Juan solía contar a Luisa la historia de la compañía.
Pasaban tardes enteras de verano hablando de ello y admirando el valor de
Fernando Villanueva Primero, fundador de Metales Villanueva. Durante sus comienzos, nadie le ayudó y nadie
creyó que su pequeño negocio, el cual él se esforzaba por ampliar, triunfaría.
Muy pocos le dieron su confianza y la empresa estuvo a punto de quebrar dos o
tres veces. Su familia había estado en peligro de quedarse literalmente en la
calle, pero con esfuerzo y, sobretodo,
con una mente y una actitud bastante más moderna y avanzada de la tenían
sus vecinos, salió adelante.
Su hijo, siendo
apenas un crío, había visto el enorme trabajo y sufrido las épocas de hambre en
aquella casa. Las noches con la tripa vacía se le habían quedado grabadas. Pero
unos años más tarde, cuando la situación mejoró, su vida cambió radicalmente.

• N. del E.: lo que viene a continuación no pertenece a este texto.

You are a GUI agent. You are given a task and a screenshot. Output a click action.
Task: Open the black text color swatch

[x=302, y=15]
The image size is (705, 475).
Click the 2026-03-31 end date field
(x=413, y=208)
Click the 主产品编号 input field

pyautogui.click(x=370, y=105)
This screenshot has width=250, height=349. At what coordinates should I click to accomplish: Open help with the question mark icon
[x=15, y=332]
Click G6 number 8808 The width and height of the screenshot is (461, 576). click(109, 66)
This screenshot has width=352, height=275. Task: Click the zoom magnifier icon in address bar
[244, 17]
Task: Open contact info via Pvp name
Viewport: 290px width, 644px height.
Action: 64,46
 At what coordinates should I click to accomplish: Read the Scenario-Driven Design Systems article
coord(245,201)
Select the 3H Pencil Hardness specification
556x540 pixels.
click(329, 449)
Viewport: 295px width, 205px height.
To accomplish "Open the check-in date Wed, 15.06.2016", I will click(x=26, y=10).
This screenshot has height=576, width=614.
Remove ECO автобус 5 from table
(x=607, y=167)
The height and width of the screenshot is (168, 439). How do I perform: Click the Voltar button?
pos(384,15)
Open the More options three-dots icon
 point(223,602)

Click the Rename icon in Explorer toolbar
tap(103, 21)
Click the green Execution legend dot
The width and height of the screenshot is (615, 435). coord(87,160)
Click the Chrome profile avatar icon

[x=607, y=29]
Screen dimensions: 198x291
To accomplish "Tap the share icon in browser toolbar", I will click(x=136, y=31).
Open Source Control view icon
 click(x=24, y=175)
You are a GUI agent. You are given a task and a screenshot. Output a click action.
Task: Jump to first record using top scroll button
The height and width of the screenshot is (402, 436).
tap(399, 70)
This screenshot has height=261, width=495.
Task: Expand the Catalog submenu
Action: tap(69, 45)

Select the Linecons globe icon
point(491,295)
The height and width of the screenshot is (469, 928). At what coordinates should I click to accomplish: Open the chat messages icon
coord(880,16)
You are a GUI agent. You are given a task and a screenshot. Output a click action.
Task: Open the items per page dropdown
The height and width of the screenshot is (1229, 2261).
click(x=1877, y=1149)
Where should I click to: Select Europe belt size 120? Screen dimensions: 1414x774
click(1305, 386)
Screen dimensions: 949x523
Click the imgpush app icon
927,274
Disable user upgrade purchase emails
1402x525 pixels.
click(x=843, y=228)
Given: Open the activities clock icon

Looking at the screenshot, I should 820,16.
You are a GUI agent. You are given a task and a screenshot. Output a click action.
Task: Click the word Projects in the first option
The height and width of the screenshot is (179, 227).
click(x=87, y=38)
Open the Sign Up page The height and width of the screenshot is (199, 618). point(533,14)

Pasaron de vivir en una de las zonas más pobres del todavía pequeño pueblo, a
mudarse a una de las casas más grandes del lugar. Su familia comenzó a ganar
prestigio a medida que la empresa se asentaba. El padre de Juan nunca olvidaría
los caros vestidos de su madre ni como las mujeres ricachonas miraban a la que
solo dos años antes era una vulgar asistenta, muertas de envidia. El abuelo se
encargó de darle a Fernando la mejor educación que pudiera permitirse y que él
no había podido tener y de transmitirle todos sus conocimientos y la pasión por
los negocios. A pesar de todo, había una cosa en que nunca se parecerían: Los
sueños.
“Metales
Villanueva” había sido levantada por un sueño. Literalmente. Una mañana el
abuelo se despertó viéndose a sí mismo como un gran empresario. Su esposa,
lejos de reírse de él, antes de que se marchara al trabajo le había dicho:
«Conseguirás todo lo que te propongas porque tú, eres brillante y, si no lo
ves, siempre me tendrás cerca para recordártelo»
Alentado, aquella
mañana Fernando no había ido al trabajo. Sacó sus escasos ahorros del banco,
aunque no sin aguantar alguna lágrima, un poco de remordimiento y, sobre todo
miedo. Contactó con algunos conocidos, de los cuales muchos le tomaron por loco
y unos pocos le prestarían su consejo y servicios durante años. Aquel fue el día en que la pequeña empresa
empezó a cobrar vida.
A Juan le
encantaba aquella historia. Cuando era niño pedía a su madre y a su abuelo —
incluso a su padre si éste estaba de buen humor — que se la contasen una y otra
vez y ahora él hacía lo mismo con su amiga. Nunca se cansaba de oírla ni de
repetirla y, en secreto, pensaba que él se parecía mucho más a su abuelo de lo
que los demás decían. Lo tenían como la oveja negra de la familia por salirse
de los cánones que se marcaban, pero acaso, ¿no había hecho su antecesor lo
mismo? Le parecía muy respetable que su padre y hermana quisieran seguir con el
negocio, de hecho, en el fondo se alegraba de que la saga familiar continuara,
pero no tenía intención de ser él el siguiente en la lista. También había
tenido un sueño y no tenía intención de abandonarlo. Aquella era su parte
favorita del relato y la frase que su abuela había dicho a su marido antes de
marchar aquella mañana le había llegado al corazón por eso, cuando un día oyó
exactamente la misma expresión proveniente de la boca de Luisa sin esta conocer
la historia, no pudo más que sentir que una sensación cálida le invadía. Ella
se la repetía de vez en cuando, siempre con la misma convicción y seguridad
sabiendo que, por alguna razón que él no
le había contado todavía, ya que había omitido esa parte de la narración por
vergüenza, esas palabras le devolvían la
fuerza cuando las cosas no iban bien.